TU Wien Informatics

20 Years

Opening of the Vienna PhD School of Informatics

  • 2009-10-14
  • Research
  • News

Guest Speaker: Prof. Fausto Giunchiglia, Professor of Computer Science, University of Trento

Program

17:00 — OPENING of the Vienna PhD School of Informatics

  • Prof. Sabine Seidler, Vice Rector of TU Vienna
  • Renate Brauner, Vice Mayor of the City of Vienna
  • Prof. Gerald Steinhardt, Dean of the Faculty of Informatics
  • Prof. Hannes Werthner, Director of the Vienna PhD School of Informatics

17:30 — PRESENTATION

  • Future of Information and Communication Technology: Research, Higher Education and Innovation
  • Prof. Fausto Giunchiglia, Professor of Computer Science, University of Trento

Abstract

Information and Communication Technology (ICT) has fundamentally changed our economy and society. Also, this process is going to continue. Consequently, the talk will take a look into the expected future of ICT (with short, medium and long term developments) as well as its impact on society. These considerations will serve to identify challenges for high quality research and academic education. These developments can also be mapped to the innovation chain, up to the regional and national deployment of products / services to end users.

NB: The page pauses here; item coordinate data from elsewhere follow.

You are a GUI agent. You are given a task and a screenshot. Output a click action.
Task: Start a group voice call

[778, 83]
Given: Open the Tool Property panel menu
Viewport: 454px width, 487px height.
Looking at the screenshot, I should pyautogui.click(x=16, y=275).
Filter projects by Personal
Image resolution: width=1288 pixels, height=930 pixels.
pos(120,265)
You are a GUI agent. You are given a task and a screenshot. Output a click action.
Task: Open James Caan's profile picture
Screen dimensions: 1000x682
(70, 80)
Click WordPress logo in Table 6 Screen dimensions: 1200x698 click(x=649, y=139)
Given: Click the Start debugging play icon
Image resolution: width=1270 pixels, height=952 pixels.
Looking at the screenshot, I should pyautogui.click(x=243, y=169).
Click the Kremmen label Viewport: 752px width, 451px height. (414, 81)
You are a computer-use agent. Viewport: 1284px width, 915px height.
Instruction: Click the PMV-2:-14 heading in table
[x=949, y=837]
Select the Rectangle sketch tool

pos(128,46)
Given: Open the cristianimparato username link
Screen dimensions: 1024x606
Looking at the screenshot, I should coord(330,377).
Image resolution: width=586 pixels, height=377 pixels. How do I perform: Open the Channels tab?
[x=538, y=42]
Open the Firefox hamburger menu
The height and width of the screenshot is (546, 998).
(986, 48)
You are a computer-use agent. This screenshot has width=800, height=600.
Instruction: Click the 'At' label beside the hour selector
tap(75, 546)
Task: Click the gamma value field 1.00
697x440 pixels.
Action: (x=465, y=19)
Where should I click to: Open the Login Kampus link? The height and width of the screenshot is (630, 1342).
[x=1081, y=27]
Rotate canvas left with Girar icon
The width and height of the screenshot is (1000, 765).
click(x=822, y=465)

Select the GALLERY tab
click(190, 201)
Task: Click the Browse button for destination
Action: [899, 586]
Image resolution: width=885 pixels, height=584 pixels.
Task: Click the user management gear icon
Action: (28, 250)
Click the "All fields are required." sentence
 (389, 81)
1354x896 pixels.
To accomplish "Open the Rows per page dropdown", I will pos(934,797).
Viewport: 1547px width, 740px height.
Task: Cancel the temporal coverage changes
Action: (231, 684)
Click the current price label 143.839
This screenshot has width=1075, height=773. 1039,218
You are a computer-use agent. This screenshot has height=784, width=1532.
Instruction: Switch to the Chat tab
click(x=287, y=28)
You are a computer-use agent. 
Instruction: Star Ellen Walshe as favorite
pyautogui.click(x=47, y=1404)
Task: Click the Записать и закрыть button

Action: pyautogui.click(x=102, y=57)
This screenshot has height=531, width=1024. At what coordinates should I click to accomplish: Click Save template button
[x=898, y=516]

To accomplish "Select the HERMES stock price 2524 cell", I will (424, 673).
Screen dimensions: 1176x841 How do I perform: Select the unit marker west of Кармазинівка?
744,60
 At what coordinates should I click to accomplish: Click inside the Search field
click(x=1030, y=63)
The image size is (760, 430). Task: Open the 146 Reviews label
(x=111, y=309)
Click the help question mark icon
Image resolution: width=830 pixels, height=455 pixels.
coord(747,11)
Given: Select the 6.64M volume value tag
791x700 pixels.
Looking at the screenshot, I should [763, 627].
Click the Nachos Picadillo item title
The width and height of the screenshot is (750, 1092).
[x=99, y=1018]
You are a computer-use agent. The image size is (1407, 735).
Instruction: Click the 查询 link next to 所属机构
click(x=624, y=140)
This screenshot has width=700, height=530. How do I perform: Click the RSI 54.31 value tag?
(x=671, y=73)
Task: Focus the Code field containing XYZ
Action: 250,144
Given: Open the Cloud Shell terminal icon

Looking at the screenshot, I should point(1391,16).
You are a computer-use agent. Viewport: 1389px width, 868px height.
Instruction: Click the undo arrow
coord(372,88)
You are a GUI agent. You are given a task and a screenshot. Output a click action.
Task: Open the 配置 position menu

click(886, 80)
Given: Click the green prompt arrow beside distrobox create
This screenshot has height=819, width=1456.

The talk will also present such a user-centric innovation model, called “TAsLab: Trentino as a Laboratory” (more in general: “Territory as a Laboratory”), that we have successfully deployed in the Trentino region during the last years.

Biography

Fausto Giunchiglia currently is Professor of Computer Science at the University of Trento. Previously he studied or had positions at the University of Genoa, Stanford University, Edinburgh University and IRST (Trento). He is a member of the ECCAI Fellows Selection Committee, member of the IJCAI Board of Trustees, President of IJCAI, President and Advisory Board member of KR, Inc.

Giunchiglia’s main research interests are knowledge representation, context and reasoning with context, knowledge management and peer-to-peer knowledge, formal methods, theorem proving and model checking. Most of the work has been centred on managing diversity and how it can be formalized when modelling computer systems and people. He has published 10 books, over 60 journal papers and over 175 international conference proceedings and books chapters. At the moment, he is in charge of defining the Italian national research plan in ICT for the next three years.